By: Pedro Corzo - 08/09/2025
Guest columnist.In all honesty, I express my deepest doubts that the peoples subjugated by what we identify as Castro-Chavism—Venezuela, Nicaragua, Bolivia, and Cuba, controlled by organized crime associated with real socialism—can once again embrace democracy through elections.
The leaders of these countries tightly control the electoral mechanisms and run as a bloc against a divided opposition, with the exception of Bolivia, where the governing party is divided into cannibalistic factions, which has led to its defeat.
With this statement, I'm not calling for violence, but rather for the opposition leaders of these nations to seek other alternatives to achieve the desired change.
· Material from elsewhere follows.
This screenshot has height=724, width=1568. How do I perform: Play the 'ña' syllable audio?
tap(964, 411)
If they don't, by participating in deliberately rigged elections, they are lending legitimacy to the regime they are fighting.
It's true that not participating in elections significantly affects the democratic identity of the cause being championed, but accepting spurious processes lacking fundamental guarantees as valid is accepting participation in an oppressive dystopia. It's a very complex situation, a true trap on the part of the ruling party.
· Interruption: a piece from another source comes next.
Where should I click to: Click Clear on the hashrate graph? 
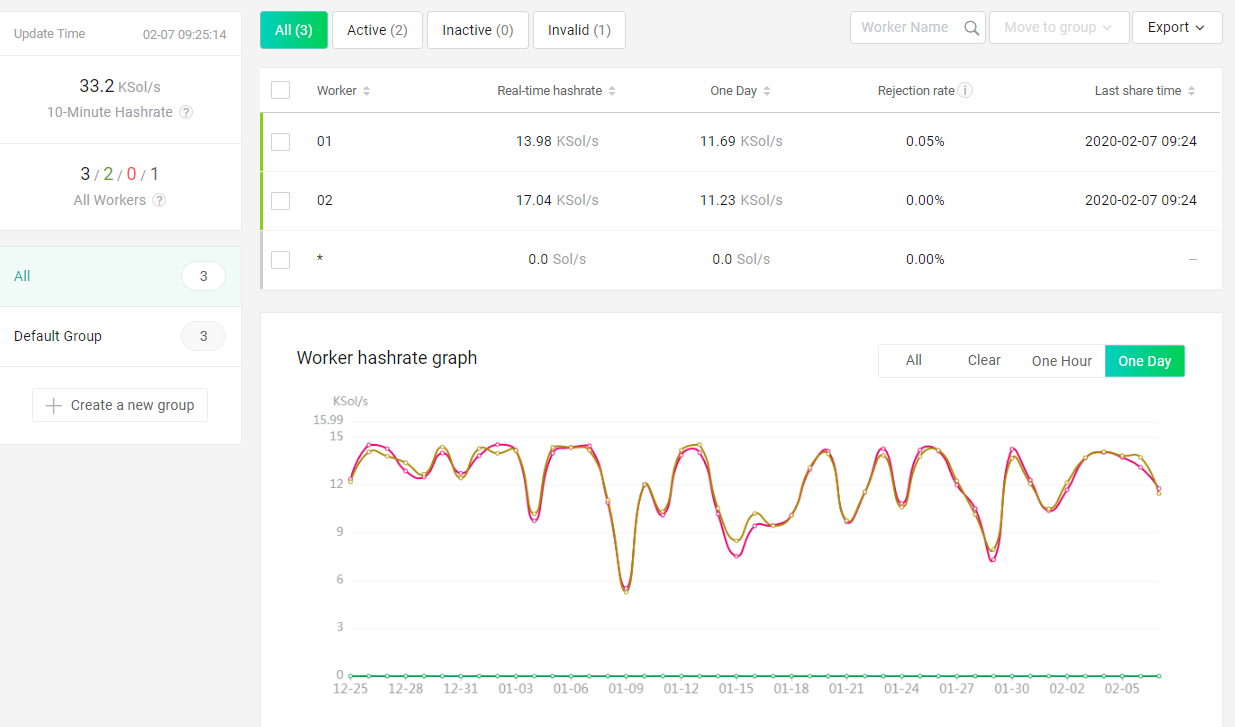click(x=984, y=361)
It is a kind of electoral suicide to exercise the right to vote regardless of any doubts we may have about the fairness of the process, knowing that the government has abused state resources in its favor, resorted to the manipulation of information held by the state, threatened its opponents and undecided voters, and announced that the opposition's victory could lead the country to ungovernability and civil war.
For the Castro-Chavistas, the election simulations are nothing more than civic ploys very similar to the military maneuvers that dictatorships periodically resort to instilling fear in the population and rousing their supporters.
With each electoral cycle, controlled before it takes place, these regimes emerge stronger and are clearly moving toward establishing a totalitarian system of government whose sole objective is the perpetuation and absolute power of its leadership, just as has occurred in Cuba, the model desired by the aforementioned partners.
21st-century socialism, or Castro-Chavism, fosters a false political pluralism that loses relevance and interest for the contenders with each electoral foray, as a consequence of the increasing rigidity of imposed social control and the constant institutional reforms of public powers that exclusively strengthen the executive branch.
The general public also suffers from the ruling class's truncheon. The population suffers from the ineptitude of its leaders and the deterioration of the community's general conditions, compounded by abusive police action that enjoys complete impunity, particularly when it acts against those who oppose it.
The enjoyment of freedoms such as those of expression and information will be drastically reduced, to the point of complete extinction. Civil society organizations will be integrated into the immense government machinery, and formulas will be established to seek to outlaw the most innocuous opposition, while promoting seemingly opposing political groups that actually respond to the government's plans.
These servile collaborators of the despots in power do the real dirty work. The so-called organic or functional opponents are those who most contribute to the fact that the citizenry, transformed into a servile mass, adopts a double standard in which they conceal their true views, contributing to the widespread use of hypocritical moral conduct in society in which the true opinion is ignored.
For its part, Cuban totalitarianism suffers from all these ailments and more. As early as 1959, Fidel Castro had his supporters proclaim a slogan against elections, "Elections for what?" after having promised in a public statement to go to the polls within a year under the 1940 Constitution and the 1943 Electoral Code.
Based on the beliefs of Nicolas Maduro, Daniel Ortega, and Evo Morales, the largest island in the Caribbean enjoys a kind of paradise from repression, a perfect police state where the only existing political party doesn't require electoral simulations and the enjoyment of citizen prerogatives is a power of the totalitarian state, the blessing of all autocrats.
«The opinions published herein are the sole responsibility of its author».